[[ Data provided, beginning ]]

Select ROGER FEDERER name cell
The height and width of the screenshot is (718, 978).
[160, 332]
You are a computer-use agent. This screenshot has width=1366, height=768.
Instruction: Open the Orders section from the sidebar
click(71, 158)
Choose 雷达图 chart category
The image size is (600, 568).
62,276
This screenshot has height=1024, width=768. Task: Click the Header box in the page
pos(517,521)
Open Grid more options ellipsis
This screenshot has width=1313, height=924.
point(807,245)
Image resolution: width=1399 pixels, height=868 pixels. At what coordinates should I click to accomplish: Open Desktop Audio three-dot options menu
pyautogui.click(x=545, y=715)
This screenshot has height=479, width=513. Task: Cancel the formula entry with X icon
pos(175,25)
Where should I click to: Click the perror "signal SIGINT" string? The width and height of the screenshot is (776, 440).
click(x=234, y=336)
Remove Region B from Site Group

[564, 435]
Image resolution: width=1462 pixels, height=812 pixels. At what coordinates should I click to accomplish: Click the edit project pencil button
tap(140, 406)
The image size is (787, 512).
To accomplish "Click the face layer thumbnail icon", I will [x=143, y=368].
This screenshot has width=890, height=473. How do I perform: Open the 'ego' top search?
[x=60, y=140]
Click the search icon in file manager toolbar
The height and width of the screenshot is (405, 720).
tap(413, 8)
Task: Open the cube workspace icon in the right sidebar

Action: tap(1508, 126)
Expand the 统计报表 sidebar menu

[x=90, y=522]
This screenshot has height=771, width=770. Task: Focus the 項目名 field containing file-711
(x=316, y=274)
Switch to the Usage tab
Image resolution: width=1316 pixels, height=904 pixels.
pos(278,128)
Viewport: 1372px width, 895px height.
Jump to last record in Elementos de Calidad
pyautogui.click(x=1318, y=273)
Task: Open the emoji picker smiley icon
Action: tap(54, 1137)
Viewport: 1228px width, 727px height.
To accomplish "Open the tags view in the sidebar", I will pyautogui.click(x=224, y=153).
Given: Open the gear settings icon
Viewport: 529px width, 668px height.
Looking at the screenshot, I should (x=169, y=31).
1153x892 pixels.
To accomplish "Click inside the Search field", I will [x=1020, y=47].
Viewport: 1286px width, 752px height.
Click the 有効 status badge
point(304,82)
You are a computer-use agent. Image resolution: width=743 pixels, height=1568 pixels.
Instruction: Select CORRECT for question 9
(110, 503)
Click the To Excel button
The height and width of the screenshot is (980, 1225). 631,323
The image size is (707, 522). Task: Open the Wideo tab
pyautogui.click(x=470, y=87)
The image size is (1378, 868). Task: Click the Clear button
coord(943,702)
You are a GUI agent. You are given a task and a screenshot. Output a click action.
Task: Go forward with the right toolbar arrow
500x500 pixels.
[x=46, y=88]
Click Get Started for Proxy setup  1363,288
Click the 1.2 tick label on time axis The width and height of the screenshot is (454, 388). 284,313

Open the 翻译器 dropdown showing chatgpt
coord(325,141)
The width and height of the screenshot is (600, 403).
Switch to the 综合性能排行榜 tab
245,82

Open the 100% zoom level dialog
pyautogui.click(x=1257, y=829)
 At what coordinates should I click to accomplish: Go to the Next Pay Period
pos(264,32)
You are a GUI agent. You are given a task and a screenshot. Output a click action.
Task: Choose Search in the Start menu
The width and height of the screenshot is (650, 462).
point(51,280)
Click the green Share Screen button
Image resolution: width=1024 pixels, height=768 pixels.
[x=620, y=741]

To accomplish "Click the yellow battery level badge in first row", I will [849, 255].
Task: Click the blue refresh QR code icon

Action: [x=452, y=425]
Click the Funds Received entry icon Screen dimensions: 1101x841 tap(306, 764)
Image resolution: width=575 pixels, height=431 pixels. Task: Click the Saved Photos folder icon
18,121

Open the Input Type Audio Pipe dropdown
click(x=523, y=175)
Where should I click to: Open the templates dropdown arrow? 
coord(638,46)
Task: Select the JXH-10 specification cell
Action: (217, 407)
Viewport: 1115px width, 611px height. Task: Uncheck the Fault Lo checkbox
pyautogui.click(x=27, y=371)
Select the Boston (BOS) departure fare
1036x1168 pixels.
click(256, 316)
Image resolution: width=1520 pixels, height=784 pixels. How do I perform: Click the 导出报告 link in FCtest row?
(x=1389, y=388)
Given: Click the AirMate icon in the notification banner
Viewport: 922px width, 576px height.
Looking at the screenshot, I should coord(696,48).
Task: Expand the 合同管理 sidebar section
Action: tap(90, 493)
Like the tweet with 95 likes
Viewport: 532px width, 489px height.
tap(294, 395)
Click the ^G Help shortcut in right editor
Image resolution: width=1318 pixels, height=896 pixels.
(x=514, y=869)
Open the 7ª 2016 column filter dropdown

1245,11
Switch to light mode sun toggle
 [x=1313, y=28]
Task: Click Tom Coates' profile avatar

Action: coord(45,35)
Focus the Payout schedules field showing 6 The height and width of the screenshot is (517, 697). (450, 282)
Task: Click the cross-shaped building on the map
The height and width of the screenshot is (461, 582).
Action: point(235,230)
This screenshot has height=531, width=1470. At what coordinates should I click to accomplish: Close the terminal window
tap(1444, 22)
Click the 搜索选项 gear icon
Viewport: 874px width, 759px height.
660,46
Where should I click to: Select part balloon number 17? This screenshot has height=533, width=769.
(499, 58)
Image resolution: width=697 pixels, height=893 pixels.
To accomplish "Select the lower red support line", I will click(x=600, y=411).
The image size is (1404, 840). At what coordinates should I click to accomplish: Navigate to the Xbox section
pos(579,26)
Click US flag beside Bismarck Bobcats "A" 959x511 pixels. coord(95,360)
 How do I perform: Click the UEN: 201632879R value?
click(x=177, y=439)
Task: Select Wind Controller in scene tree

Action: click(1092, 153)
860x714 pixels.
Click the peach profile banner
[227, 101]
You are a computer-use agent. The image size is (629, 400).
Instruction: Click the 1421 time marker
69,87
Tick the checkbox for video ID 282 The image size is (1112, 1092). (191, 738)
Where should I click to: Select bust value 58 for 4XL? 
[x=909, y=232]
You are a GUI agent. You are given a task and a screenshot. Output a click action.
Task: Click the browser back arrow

[[ Data provided, end ]]

Among the lines above, which ones hold the string "will"? Show them.

To accomplish "Click the face layer thumbnail icon", I will [x=143, y=368].
To accomplish "Open the tags view in the sidebar", I will pyautogui.click(x=224, y=153).
To accomplish "Click inside the Search field", I will [x=1020, y=47].
To accomplish "Click the yellow battery level badge in first row", I will [849, 255].
To accomplish "Select the lower red support line", I will click(x=600, y=411).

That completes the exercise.